Le principal facteur déterminant pour la BoE demeure la dynamique des marchés mondiaux de l’énergie. Si les cours du pétrole se stabilisent à leurs niveaux actuels, la menace inflationniste diminuera, ce qui permettra à la BoE de maintenir son taux inchangé jusqu’à la fin de l’année. En revanche, une nouvelle hausse des prix du pétrole déclencherait probablement une, voire deux hausses de taux. Il est certain qu’il n’existe actuellement aucune raison de réduire le taux.
Le rapport sur le marché du travail publié juste avant la réunion a présenté des résultats mitigés. Malgré quelques chiffres positifs, l’ensemble reste morose. Une croissance salariale durable n’est observée que dans le secteur public, tandis que, dans le secteur privé, elle est tombée à moins de 3 % en glissement annuel. Il s’agit d’un progrès important par rapport aux 5,2 % enregistrés un an plus tôt, ce qui indique un affaiblissement des pressions inflationnistes en provenance du secteur privé.
Les perspectives économiques restent moroses. En juin, l’indice PMI des services a ralenti à 48,7 points, et l’indice composite est tombé encore plus bas, en territoire de contraction, à 49,5 points. L’équilibre des risques demeure sans issue claire. La BoE prévoit une inflation supérieure à 3 % jusqu’à la fin de l’année, et une baisse des taux n’est pas envisagée. Toutefois, si l’activité économique continue de ralentir, la possibilité d’une hausse des taux sera elle aussi perdue. Actuellement, les marchés anticipent un relèvement d’environ 30 points de base d’ici la fin de l’année. Mais si les prix du pétrole restent relativement stables, ces attentes diminueront, exerçant une pression supplémentaire sur la livre.
Ainsi, la situation renvoie une nouvelle fois au détroit d’Ormuz et au respect des accords entre les États-Unis et l’Iran. Le Royaume-Uni, en tant qu’importateur net de ressources énergétiques, doit attendre l’évolution des événements et ajuster sa politique monétaire en conséquence.

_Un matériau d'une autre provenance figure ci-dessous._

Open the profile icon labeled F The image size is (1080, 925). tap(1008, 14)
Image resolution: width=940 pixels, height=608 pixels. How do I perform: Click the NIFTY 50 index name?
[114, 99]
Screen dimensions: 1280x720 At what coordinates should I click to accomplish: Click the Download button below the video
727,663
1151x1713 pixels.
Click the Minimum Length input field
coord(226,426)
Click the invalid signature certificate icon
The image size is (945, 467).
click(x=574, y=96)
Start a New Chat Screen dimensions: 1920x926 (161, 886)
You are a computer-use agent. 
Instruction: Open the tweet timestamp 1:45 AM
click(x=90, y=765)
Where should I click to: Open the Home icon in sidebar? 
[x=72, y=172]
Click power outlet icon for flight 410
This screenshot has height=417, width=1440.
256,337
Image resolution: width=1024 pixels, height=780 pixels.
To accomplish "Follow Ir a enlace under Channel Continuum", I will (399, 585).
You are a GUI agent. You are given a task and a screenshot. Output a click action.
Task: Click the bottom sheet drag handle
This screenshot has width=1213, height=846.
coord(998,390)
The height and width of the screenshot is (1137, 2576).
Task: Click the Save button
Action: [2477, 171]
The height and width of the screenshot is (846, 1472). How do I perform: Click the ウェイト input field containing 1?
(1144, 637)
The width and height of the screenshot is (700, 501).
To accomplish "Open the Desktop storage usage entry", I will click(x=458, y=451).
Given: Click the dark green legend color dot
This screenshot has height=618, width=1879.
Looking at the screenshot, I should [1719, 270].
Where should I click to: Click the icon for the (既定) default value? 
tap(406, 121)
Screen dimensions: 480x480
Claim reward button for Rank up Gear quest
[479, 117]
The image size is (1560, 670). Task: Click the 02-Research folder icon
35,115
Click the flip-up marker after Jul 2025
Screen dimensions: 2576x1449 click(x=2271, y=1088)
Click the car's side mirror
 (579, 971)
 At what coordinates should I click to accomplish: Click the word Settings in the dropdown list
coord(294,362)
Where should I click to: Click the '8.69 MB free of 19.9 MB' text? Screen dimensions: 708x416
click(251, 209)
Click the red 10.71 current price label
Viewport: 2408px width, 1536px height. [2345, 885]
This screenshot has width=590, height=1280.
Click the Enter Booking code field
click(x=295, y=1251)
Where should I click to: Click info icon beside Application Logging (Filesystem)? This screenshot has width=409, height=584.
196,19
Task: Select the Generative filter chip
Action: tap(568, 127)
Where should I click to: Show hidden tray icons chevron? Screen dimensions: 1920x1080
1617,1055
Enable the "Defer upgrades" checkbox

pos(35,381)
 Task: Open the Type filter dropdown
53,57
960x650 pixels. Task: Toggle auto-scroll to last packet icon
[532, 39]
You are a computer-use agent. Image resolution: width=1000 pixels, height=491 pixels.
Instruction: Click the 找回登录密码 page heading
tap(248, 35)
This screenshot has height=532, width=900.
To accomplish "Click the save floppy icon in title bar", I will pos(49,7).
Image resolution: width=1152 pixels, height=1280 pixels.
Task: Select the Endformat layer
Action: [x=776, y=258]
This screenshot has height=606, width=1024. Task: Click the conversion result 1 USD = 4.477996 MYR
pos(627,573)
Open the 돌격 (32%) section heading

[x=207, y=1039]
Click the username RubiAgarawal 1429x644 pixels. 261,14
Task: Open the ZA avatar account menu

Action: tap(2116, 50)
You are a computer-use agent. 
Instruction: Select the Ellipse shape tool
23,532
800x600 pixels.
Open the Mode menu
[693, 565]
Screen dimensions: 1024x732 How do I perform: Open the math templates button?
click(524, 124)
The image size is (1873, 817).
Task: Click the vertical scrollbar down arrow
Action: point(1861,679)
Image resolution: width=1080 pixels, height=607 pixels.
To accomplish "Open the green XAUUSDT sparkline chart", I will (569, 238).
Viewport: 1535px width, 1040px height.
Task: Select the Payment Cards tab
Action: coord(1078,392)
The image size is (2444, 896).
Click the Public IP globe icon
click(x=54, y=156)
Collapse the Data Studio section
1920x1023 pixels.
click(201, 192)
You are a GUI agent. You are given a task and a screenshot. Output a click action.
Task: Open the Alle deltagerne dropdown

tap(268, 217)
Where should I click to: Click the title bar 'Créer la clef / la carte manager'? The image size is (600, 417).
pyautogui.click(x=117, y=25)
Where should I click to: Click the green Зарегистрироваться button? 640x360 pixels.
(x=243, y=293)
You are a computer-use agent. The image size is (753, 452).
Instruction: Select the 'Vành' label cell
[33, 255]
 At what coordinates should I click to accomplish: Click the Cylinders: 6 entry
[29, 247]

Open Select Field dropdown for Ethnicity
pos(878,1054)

Un certain soutien à la livre pourrait venir de la démission du Premier ministre Starmer. En effet, la livre a réagi positivement à cet événement, tentant de rattraper une partie de ses pertes, mais a rapidement perdu son élan. La situation économique reste difficile et dépend largement de facteurs extérieurs.
La position nette vendeuse sur la GBP a légèrement augmenté, à 6 milliards de livres sterling, et le prix théorique demeure inférieur à sa moyenne de long terme.
Une semaine plus tôt, nous avions anticipé un repli de la livre en dessous de la zone de support 1,3299/1,3305 si les facteurs fondamentaux s’avéraient défavorables. C’est exactement ce qui s’est produit : les résultats de la réunion de la Federal Reserve se sont révélés plus « hawkish » que ce qu’attendait le marché, la hausse des ventes au détail en mai a renforcé les craintes inflationnistes, et les indices PMI continuent de reculer. En conséquence, la livre est tombée vers le prochain niveau de support à 1,3158, et il est probable que ce ne soit pas un plancher. Le momentum haussier à court terme du dollar américain n’est pas encore épuisé, et une baisse vers la prochaine zone de support autour de 1,3000/30 reste possible. Il n’existe pratiquement aucun élément justifiant un retournement haussier.